[Recorded data]
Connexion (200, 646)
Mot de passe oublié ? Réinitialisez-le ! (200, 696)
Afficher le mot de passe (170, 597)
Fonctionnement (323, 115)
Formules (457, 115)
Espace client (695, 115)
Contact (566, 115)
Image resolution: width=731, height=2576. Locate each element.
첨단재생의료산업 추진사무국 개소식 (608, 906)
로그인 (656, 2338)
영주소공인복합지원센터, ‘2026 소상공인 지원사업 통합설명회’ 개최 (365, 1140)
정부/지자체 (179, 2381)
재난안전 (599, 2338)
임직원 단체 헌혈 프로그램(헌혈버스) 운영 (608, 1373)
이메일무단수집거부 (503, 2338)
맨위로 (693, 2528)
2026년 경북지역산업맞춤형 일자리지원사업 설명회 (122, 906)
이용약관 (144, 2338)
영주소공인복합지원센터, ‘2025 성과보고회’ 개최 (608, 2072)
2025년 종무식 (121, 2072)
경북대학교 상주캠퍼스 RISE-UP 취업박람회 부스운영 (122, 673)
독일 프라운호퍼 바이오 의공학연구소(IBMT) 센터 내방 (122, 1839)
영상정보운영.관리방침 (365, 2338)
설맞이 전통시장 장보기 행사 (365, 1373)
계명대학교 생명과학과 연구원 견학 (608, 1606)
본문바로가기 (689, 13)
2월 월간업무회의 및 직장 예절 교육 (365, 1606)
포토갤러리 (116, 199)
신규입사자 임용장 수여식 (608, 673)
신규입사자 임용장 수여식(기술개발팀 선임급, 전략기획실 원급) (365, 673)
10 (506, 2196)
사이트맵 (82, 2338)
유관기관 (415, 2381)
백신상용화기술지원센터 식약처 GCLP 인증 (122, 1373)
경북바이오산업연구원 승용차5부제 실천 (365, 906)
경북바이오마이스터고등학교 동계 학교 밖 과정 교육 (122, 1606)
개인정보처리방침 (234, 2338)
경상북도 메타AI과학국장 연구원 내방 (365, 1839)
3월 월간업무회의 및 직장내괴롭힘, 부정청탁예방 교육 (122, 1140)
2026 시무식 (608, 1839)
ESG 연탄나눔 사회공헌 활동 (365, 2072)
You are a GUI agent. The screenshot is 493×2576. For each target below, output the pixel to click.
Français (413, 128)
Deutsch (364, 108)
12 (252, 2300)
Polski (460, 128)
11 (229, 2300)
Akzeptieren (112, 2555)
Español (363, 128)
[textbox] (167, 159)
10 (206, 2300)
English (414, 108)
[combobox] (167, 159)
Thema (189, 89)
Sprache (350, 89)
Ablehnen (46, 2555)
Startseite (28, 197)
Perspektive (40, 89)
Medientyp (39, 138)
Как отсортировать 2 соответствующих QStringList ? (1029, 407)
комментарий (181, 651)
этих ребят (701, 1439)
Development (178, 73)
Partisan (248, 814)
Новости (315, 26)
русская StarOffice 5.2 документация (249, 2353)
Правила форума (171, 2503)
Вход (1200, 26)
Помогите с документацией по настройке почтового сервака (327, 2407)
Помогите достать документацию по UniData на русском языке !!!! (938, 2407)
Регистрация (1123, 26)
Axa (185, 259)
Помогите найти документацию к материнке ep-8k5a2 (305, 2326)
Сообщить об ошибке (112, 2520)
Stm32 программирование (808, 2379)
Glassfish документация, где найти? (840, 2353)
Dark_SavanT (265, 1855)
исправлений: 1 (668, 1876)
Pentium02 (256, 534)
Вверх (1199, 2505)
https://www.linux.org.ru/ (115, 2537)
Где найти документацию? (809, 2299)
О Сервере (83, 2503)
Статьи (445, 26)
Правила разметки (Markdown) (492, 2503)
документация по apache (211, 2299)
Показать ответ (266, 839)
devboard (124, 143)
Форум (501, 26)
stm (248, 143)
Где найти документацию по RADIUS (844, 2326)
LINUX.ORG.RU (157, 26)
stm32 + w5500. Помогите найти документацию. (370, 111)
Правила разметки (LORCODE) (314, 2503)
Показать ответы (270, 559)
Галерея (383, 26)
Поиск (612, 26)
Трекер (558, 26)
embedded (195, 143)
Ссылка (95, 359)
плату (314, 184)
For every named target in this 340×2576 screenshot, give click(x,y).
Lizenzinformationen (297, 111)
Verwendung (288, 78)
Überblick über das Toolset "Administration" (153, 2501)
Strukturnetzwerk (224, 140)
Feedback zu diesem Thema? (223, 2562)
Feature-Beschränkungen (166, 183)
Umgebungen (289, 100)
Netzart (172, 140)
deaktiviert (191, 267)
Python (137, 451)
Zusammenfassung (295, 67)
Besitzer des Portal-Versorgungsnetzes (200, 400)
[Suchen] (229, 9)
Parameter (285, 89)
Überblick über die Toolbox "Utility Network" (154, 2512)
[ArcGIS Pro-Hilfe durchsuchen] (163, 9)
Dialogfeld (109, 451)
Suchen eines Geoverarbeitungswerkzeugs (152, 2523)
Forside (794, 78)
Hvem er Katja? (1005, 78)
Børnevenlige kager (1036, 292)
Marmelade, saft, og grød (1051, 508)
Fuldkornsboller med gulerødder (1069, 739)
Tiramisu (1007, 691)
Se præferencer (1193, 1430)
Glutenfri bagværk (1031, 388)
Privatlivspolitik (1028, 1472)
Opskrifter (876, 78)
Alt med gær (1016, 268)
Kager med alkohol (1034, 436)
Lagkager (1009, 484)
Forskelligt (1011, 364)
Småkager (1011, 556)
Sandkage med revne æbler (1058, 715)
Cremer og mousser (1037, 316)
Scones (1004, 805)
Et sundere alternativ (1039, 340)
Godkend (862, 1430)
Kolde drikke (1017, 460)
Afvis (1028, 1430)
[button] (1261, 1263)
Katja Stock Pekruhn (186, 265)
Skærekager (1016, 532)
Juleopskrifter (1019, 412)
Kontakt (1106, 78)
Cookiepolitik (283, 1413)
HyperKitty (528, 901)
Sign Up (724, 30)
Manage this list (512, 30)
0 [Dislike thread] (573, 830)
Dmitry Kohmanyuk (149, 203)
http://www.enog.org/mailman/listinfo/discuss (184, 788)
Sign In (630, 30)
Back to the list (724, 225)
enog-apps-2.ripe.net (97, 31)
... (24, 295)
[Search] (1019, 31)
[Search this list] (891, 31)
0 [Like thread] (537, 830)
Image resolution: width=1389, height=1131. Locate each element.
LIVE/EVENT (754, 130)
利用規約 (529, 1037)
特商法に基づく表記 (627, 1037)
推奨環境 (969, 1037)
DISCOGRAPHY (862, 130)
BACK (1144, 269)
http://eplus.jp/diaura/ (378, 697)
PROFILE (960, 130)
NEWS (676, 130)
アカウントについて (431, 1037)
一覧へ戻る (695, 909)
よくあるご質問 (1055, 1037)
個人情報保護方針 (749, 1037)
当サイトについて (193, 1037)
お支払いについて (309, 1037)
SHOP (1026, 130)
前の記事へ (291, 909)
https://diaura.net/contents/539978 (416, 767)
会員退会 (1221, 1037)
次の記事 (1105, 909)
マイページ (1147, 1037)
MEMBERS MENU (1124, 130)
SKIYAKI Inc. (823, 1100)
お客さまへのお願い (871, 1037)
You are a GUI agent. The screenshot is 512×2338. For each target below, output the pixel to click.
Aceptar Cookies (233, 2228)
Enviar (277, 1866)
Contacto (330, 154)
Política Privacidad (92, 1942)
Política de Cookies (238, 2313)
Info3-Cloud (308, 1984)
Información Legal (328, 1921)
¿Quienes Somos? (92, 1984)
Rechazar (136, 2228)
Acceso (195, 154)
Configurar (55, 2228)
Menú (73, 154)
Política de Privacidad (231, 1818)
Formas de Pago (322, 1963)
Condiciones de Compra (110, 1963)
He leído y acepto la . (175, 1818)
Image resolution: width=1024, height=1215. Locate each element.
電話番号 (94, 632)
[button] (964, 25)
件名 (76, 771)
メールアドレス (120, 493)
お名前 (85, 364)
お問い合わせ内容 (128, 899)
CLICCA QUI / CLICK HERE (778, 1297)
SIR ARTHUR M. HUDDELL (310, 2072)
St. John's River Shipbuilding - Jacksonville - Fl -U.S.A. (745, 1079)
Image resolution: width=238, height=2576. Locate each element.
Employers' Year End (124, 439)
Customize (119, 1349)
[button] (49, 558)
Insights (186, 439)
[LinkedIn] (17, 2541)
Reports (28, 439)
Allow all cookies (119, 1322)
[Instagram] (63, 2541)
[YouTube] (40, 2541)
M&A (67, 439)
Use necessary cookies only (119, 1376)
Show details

Written instruction:
Pick out every line of the material above that contains the word "документацию" and copy each one in full. Upper and lower case must match.

Complete answer:
Помогите достать документацию по UniData на русском языке !!!! (938, 2407)
Помогите найти документацию к материнке ep-8k5a2 (305, 2326)
Где найти документацию? (809, 2299)
Где найти документацию по RADIUS (844, 2326)
stm32 + w5500. Помогите найти документацию. (370, 111)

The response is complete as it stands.